十五分ほどの時間が経ち、フィストは立ち上がるが、暗い顔でうつむいていた雫希は、座り込んだままでぐずりはじめてしまう。


「あたし……もう動きたくない。こんなわけわかんないところで、変なカルセットは出るし、外には出られないし、疲れるし、足も痛いし……」


「……大丈夫だ、きっとなんとかなる。ここから出る方法だってすぐに見つけられるさ」


そうさとしながら肩に触れるフィストの手を雫希は払い除けた。


「わかんないじゃない! もし出られなかったらどうするの? ずっとこんなところに閉じ込められて、食べる物だっていつ見つかるかわからないし、安全な場所なんてどこにあるのよ!」


「しかし、だからといってここでじっとしているわけにもいかないだろう。少なくとも今この瞬間、お前は生きている。気をしっかり持つんだ」


「無理よ、あたしはフィストみたいに強くないの! なにが起きているのかもわかってないのに、いつバケモノに殺されちゃうかもわかんないのに、なんの根拠もなく大丈夫だって信じたりなんかできない!」


「雫希!」


フィストは雫希の肩を両手でつかむ。細い肩は震え、その顔は不安に青ざめていた。


「大丈夫だ、雫希。足が痛むなら俺がお前を背負う。食糧は俺が探してくるし、魔獣が恐ろしいなら俺が残らず殲滅する。この先なにがあったとしても絶対に、俺の命に代えてでもお前を守ると約束する。だから立つんだ」


雫希を引っ張り立たせようとするが、恐怖にくじけてしまった彼女はいつにも増して感情的で、泣きながら駄々をこねるように抵抗した。


「やだぁ! 怖いの! ほんとに大丈夫かなんてわかんないじゃない! 離して! もうやだよぉ、はなしてぇ、いやあーッ!」


「しず――」


ぴり、と空気がしびれるような感覚。嫌な予感にどくりと鼓動が跳ねる。通路を確認しようと体の向きを変えた瞬間、ずどん、と右の脇腹に強い衝撃と痛みが走った。食いしばった歯の隙間から低いうめき声がもれる。しかしそれと同時に左側から突き出されてきた棒状のなにかを咄嗟に掴み止める。そこでようやく相手の姿を確認した。

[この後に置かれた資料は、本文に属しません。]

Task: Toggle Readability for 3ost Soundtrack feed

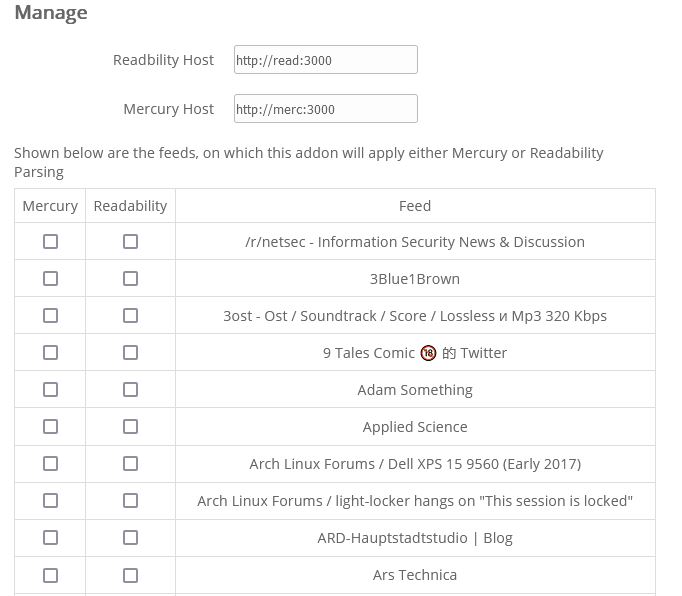Action: click(130, 316)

そこにいたのは一人の女性だった。雫希とあまり歳が変わらないように見える。その紺色の服はなにかの制服だろうか。いや、見覚えがある。左胸になにかのマークが書かれたバッジと、そこから垂れた一本の飾り紐。赤みがかった髪に、獣の如き獰猛さを湛えた目は煌々と燃え盛る炎のようだ。フィストが掴んだのは鞘のついた剣だった。その手を振りほどこうとして繰り出された蹴りを空いた手で防ぐ。そのまま押しのけて距離を取ろうとするが巧みな脚運びで間合いを詰められ、フィストは咄嗟に彼女を突き飛ばそうと手を突き出す。

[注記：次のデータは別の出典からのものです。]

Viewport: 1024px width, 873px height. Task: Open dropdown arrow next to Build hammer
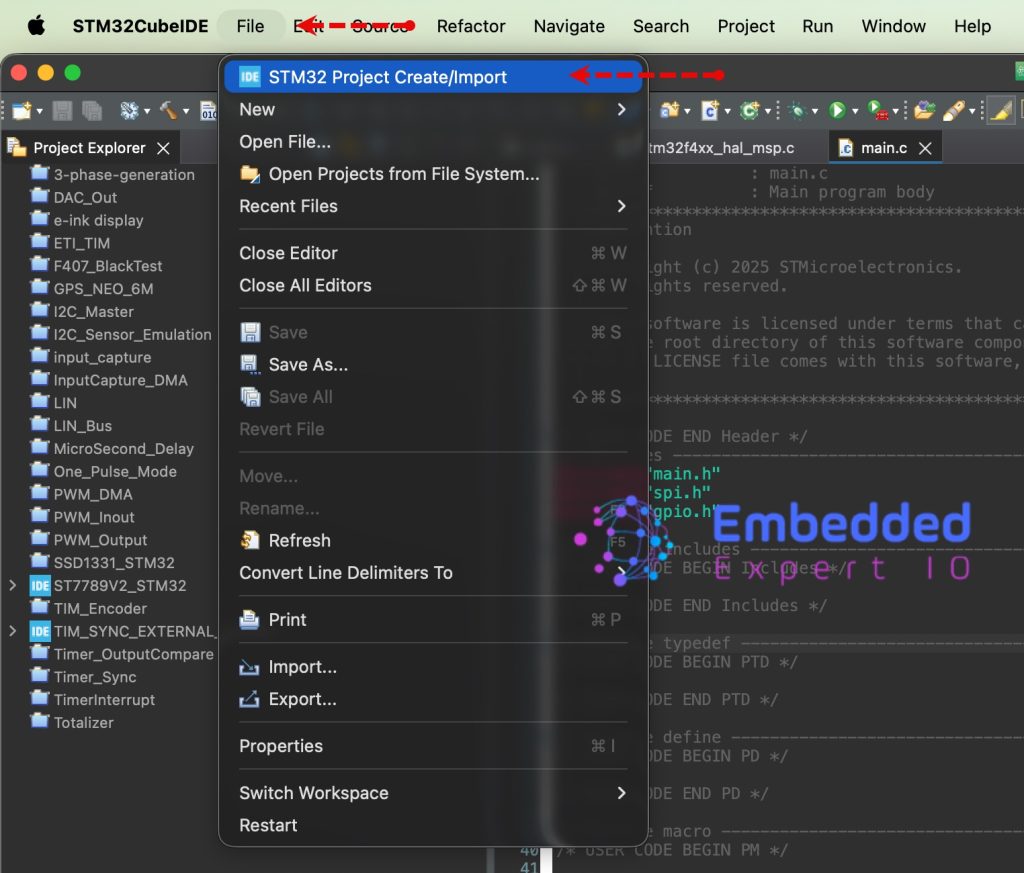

だが赤毛の女は半歩うしろに下がるとフィストの手に噛みつき、こちらが怯んだ一瞬の隙を見逃さずに足払いをかける。うしろに倒れながら手を床につき足を振り上げて襲撃者の首に絡め、そのまま後方転回に合わせて投げ飛ばした。尋常ではない身のこなしだ。へたをすれば首の骨が折れてしまうところだが、赤毛の女はフィストの足が絡まる直前に左腕を首の横に滑り込ませて首を守り、またフィスト自身の力加減もあって骨折には至らなかった。女は受け身を取って素早く体勢を整え、横薙ぎの蹴りを繰り出す。フィストは腕で受け止めようとするが、刹那、本能的な危機を感じ取って上半身を大きくうしろに反らした。鉄槌を思わせるほどの力強い蹴りが鼻先をかすめて空を切る。

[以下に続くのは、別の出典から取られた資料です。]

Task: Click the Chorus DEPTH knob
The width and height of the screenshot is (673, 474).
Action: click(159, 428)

今のは――受けていればいくらフィストでも無事では済まなかっただろう。骨の一本は軽く持っていかれたかもしれない。万全と言えない体勢からこれほどまでの膂力りょりょくを出せるその身体能力に戦慄を覚える。だが渾身の蹴りを避けられたあせりか、あるいは怒りか、赤毛の猛獣は舌打ちをするとついに剣を抜いてフィストに斬りかかる。危うく躱しながら間合いを取ろうとするが、さがればさがったただけ詰め寄られる。距離を稼ぐ隙すら与えてはくれない。太刀筋は粗いものの乱れはなく、きちんとした教えのもとで磨かれた剣術なのが見ていてわかる。


反応速度、身の運び、力のコントロール――勢いや技術だけではなく、野性的とも呼べる「勘」で動いているようにも見えた。無論、これまで積み重ねてきた経験という裏付けあっての「勘」だ。フィストが今までに向かい合った誰よりも優れた戦闘センスを備えている。加えてこの膂力。彼女の戦闘能力が先天的なものか、あるいは努力だけでここまで研ぎ澄ませたのかはわからないが、もしも後者なのであれば勝機は薄い。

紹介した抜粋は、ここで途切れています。